Weitere Stationen auf diesem Weg waren 2002 die Zertifizierung nach ISO9001:2000 sowie die Ausweitung des Angebots um IT Engineering und Support 2007. Seitdem kann man sich von Koch IT die komplette Systemlandschaft inklusive Hard- und Software auf den Leib schneidern lassen. 2004 nannte man sich um und firmiert seitdem unter dem Namen Koch IT. Neueste Entwicklung ist allerdings die Erweiterung des Angebots um Collaboration Software und Lifecycle Management. Hier beisst sich die Katze dann auch in den Schwanz: Obwohl der Individualisierungsgrad der Software im Laufe der Jahre stetig gesunken ist, muss nach wie vor ein nicht unerheblicher Aufwand in die Anpassung von Standardkomponenten oder in spezifische Erweiterungkomponenten investiert werden. Das so gewonnene Know-how kann durchaus wieder in eine Speziallösung fliessen.

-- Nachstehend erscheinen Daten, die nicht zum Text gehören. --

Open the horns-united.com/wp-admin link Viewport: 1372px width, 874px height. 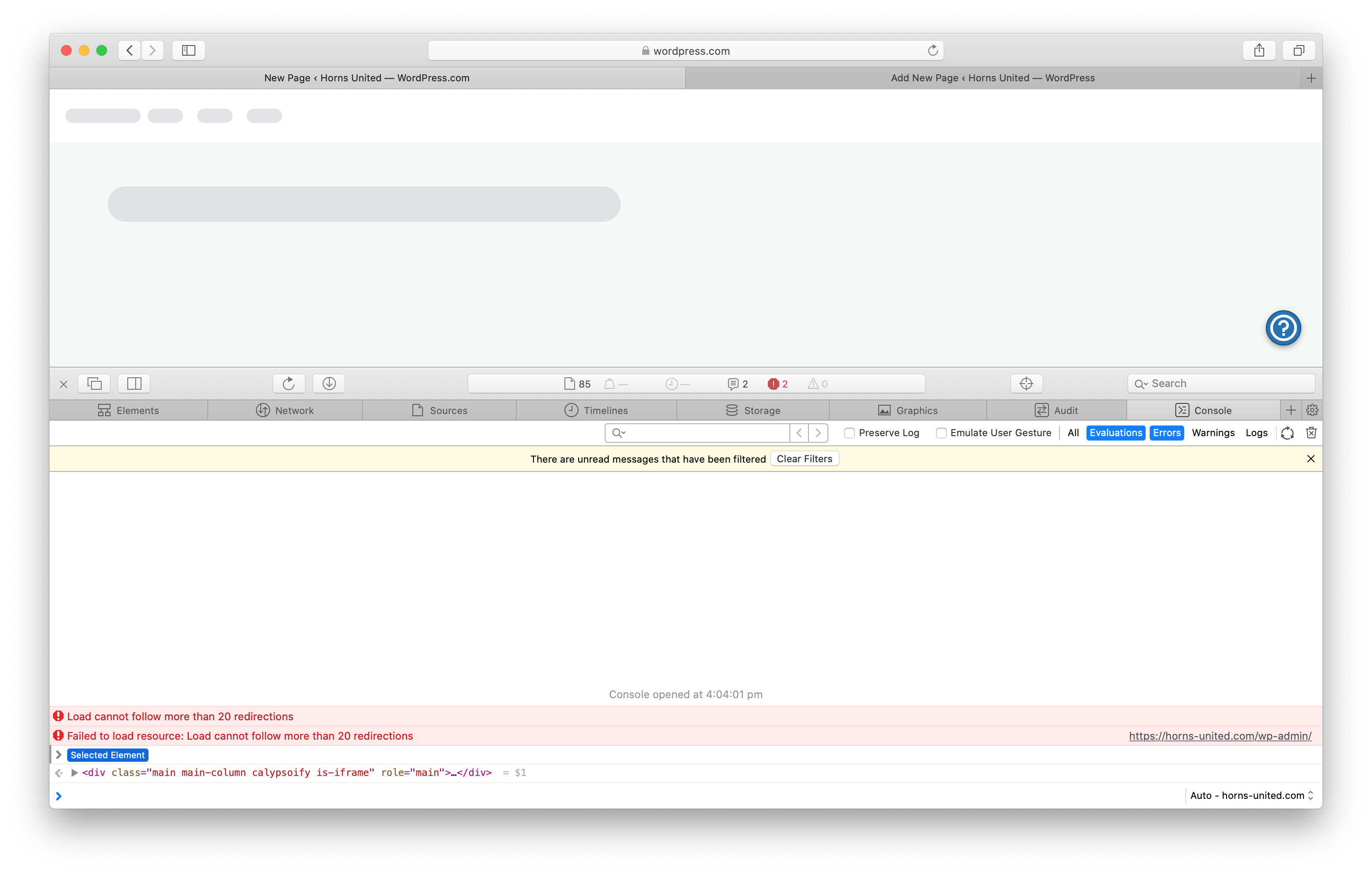coord(1220,736)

Im Fall von Koch IT sind das Accesseverywhere und Priv@tezone. Erstere ermöglicht einen sicheren Fernzugriff auf den personalisierten Desktop, letztere dient der Collaboration. Gerade mit Priv@tezone will man bei Koch IT punkten: Denn Collaboration ist nicht nur für sich genommen ein aktuelles Schlagwort. Zu einem Zeitpunkt an dem fast täglich Hackergruppen vertrauliche Informationen ins Internet posten, kommt man nicht um das Thema Sicherheit herum. Koch IT stellt dem mit Priv@tezone eine Hochsicherheitslösung entgegen, die Zusammenarbeit auch bei physischer Trennung der Systeme ermöglicht. Die Bedürfnisse der Kunden in diesem Bereich kennt man aus dem Servicegeschäft. Mal wieder liegt das Know-how also nicht im Code.